PASSAGE:

But kindness can trump unfairness. Both Kindness from within and from without.
However, such kindness is too few and far between, but none-the-less such kindness is the gold standard of living a good life. And I mean also the personal kindness of accepting our fortunes and misfortunes by way of humility and valuing the honor of working well, toward a happy life, and an accepting life.
The finest people in the world, are those with genuine crosses to bear, and they bear their crosses with “acceptance”. Beyond all expectation. That is the true gold standard, that those of us, such as myself, that live here in the United States, in a virtual Disneyland, compared to the squalor of so many on our planet, are by the shear math of the issue, are implicitly bound too. I am ashamed at how I often may squander my days with my sense of mistakes or superficial issues, which pale to real hardship.
Heck guys – we all live in Disneyland… We should never forget it.
So with my Disneyland analogy I will cease and desist, with my riddled dribble, that I hope some of you will find of value, and now share this simple poem of spying a person across a room and wondering, in sometimes trepidation, fear, and awe, due to acceptance of self, and the search in ourselves to cross that bridge at some point - and make a life move positively forward. Still whether we move forward or struggle to do so, we learn and grow, and consequently come to know acceptance of oneself in the process.
So without further pedantic dribble, here is the less than awe inspiring poem that came to mind at my High School Reunion as I thought of my youth and of the words I use to write, looking for answers to my own direction…
Please do not fault me for being naïve and simple… It is the way of growth, and will continue to be…
Across the Room
I saw you today, in the rear of my thoughts, in my fantasy, in my subtle battle of needs, which are in essence vain not loving. - But then needs are undeniably selfish.
To really love is to meet without desire, without pretense, within common goals directed outside the passions of personal attraction.
So that personal desires are not the initial impetus but rather secondary blossoms of the vine.
Wherein the initial nature, character, principle and common atmosphere to which you met is not overridden or altered in a vain pining effort to please.
Albeit to please is the truest of joy…
But none the less – you are a little dawn, a fantasy to reap, a novelty of mind, an experience to feel and oversee – and see myself.

Entries for locating words and elements

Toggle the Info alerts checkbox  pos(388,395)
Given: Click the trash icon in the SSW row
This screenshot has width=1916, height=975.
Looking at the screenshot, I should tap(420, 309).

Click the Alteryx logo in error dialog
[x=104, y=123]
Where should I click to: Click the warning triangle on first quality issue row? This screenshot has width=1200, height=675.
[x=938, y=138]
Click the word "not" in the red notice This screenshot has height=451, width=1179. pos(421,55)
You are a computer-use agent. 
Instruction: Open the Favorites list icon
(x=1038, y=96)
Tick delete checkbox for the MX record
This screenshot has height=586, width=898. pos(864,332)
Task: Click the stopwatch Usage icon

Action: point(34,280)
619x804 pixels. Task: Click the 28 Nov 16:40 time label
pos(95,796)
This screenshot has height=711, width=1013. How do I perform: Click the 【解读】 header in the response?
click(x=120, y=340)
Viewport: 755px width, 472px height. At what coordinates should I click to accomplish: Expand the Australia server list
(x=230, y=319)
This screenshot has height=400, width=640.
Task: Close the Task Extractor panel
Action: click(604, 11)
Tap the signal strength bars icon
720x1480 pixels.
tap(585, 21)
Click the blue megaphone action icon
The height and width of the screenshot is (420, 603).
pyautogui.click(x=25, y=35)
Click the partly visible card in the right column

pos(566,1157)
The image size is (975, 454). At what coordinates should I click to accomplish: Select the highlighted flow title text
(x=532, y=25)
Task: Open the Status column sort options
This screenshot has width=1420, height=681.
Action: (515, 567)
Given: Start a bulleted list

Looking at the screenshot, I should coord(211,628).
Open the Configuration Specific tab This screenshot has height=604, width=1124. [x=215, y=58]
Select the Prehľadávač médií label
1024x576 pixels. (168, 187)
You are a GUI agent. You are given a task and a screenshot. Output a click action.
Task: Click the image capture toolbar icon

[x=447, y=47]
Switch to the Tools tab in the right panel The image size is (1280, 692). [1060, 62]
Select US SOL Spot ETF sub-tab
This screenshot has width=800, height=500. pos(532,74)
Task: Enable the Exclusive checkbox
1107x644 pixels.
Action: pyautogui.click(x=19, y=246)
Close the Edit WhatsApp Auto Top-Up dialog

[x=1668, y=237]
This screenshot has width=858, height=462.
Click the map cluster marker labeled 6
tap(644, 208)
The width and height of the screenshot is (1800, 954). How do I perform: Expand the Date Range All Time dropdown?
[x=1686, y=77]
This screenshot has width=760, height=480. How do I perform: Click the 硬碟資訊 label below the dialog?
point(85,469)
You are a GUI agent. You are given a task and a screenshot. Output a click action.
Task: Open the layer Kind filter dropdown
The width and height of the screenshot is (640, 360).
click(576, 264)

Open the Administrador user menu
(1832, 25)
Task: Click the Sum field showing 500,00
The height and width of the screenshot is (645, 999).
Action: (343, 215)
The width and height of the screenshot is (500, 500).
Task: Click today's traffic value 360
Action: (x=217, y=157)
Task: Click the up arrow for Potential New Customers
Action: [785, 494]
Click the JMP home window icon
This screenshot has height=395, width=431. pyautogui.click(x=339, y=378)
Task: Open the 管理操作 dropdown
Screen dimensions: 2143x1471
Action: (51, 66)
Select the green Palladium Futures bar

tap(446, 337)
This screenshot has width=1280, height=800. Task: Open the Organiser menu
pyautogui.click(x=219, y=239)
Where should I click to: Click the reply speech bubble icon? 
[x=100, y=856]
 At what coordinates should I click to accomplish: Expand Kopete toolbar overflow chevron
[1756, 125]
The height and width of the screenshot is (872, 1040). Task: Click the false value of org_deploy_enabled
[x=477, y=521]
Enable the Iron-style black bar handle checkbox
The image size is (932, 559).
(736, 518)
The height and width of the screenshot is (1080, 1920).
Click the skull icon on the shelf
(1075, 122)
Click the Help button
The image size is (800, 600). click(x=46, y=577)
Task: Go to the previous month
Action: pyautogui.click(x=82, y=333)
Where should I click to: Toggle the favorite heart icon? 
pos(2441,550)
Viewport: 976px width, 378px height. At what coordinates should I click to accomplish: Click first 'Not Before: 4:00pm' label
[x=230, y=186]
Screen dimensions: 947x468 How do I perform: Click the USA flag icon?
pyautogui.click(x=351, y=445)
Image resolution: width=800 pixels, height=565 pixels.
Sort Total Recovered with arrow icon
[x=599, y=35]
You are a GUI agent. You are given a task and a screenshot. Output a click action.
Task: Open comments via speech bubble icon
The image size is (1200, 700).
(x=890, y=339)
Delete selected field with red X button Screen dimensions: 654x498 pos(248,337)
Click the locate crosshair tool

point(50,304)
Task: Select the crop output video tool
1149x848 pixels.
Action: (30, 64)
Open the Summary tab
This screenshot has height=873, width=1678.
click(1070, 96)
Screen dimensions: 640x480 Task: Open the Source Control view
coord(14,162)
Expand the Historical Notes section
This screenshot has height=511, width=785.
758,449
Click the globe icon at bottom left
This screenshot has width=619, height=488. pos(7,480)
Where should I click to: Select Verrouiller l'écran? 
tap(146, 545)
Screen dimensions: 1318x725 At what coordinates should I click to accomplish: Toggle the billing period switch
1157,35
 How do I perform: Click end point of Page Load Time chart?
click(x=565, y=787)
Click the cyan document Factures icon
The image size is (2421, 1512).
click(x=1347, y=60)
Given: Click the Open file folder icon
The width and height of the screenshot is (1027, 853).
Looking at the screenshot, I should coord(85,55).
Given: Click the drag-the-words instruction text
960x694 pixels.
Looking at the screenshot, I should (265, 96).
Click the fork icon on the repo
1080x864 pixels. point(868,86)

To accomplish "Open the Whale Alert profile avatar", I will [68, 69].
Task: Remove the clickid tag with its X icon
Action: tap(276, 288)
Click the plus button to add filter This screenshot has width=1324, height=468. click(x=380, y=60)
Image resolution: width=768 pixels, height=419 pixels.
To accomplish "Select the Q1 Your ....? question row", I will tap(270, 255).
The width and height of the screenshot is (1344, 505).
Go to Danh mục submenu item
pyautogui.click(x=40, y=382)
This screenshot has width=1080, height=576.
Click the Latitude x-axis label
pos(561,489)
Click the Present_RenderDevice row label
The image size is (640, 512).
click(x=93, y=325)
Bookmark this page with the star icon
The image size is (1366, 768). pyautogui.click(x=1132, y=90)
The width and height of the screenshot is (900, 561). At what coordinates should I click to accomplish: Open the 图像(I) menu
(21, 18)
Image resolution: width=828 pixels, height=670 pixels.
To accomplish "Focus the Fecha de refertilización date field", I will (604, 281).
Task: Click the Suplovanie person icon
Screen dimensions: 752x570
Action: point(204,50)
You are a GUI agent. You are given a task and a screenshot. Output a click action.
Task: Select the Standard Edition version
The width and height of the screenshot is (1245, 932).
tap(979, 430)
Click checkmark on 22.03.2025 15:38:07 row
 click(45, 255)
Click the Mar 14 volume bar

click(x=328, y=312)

THE PROBLEM: Can you reproduce everything in the passage on kindness from "To really love" down to "of the vine."?

OUTPUT:
To really love is to meet without desire, without pretense, within common goals directed outside the passions of personal attraction.
So that personal desires are not the initial impetus but rather secondary blossoms of the vine.